What the task asks: Leaving out the pictures, please reproduce exactly and only the lines from the one that contains "Open sergio_pellissier profile" through the last line below.

Records supplied:
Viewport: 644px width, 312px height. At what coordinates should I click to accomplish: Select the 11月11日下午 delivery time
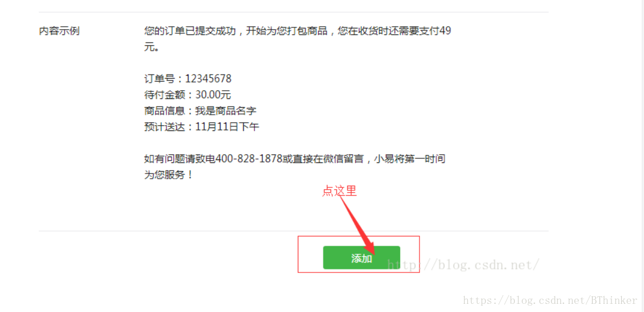click(227, 127)
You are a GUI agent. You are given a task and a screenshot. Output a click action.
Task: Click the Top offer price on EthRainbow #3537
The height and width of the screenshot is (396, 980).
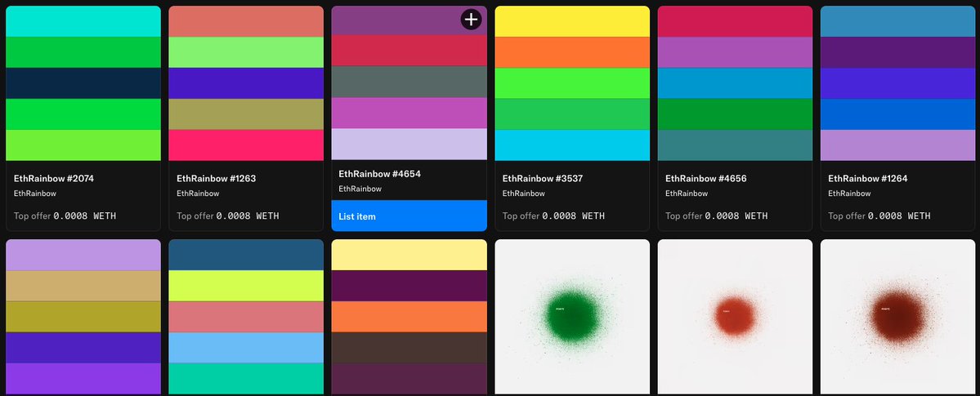click(574, 216)
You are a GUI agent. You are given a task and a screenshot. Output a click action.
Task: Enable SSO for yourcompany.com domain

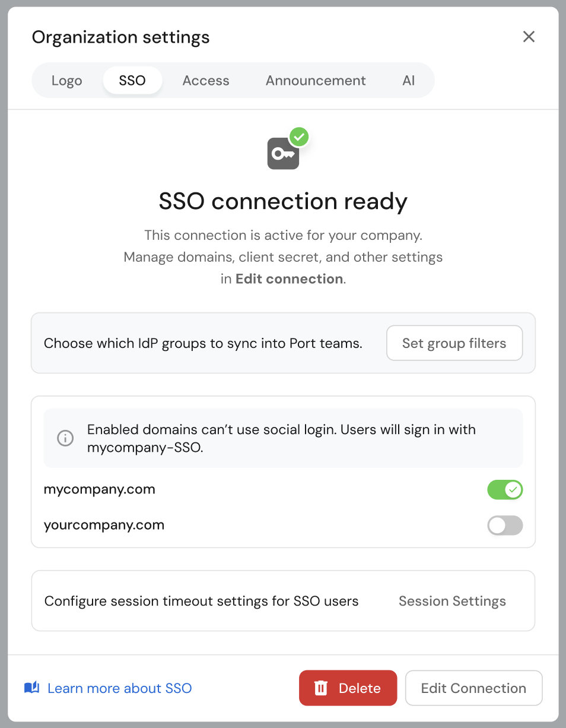[505, 526]
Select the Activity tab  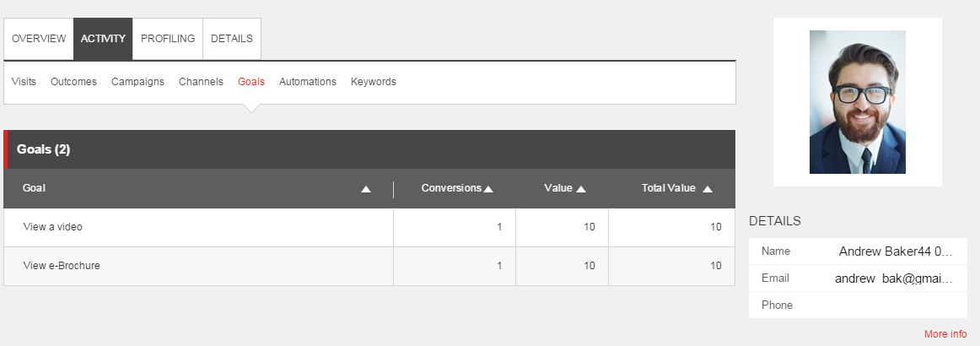[103, 39]
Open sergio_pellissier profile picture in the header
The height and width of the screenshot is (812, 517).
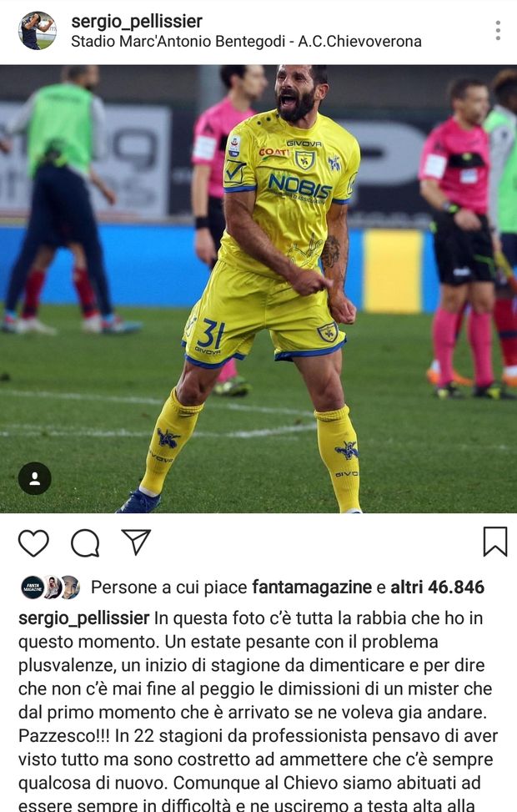click(38, 30)
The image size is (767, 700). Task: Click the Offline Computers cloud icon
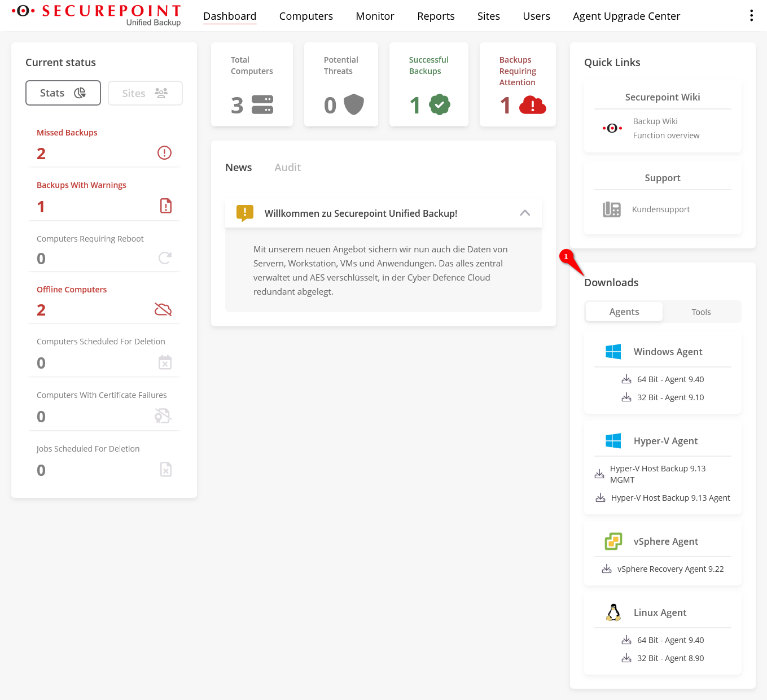click(x=163, y=309)

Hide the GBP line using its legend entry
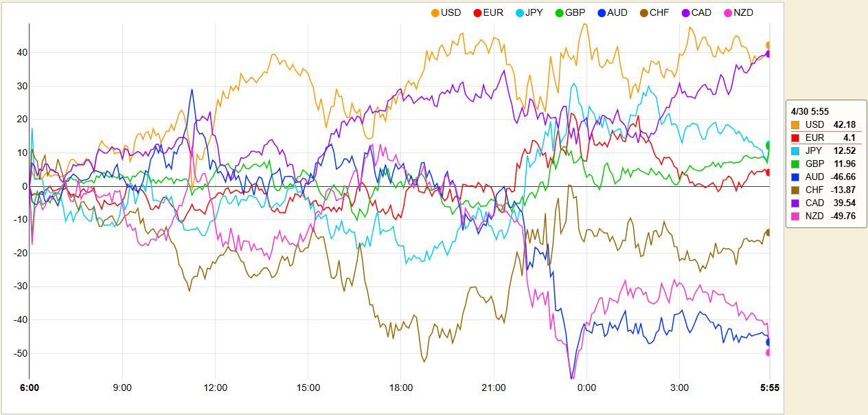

Reply:
Open sergio_pellissier profile picture in the header
The height and width of the screenshot is (812, 517).
click(38, 30)
The image size is (767, 700). Task: Click the Offline Computers cloud icon
click(x=163, y=309)

Hide the GBP line using its legend entry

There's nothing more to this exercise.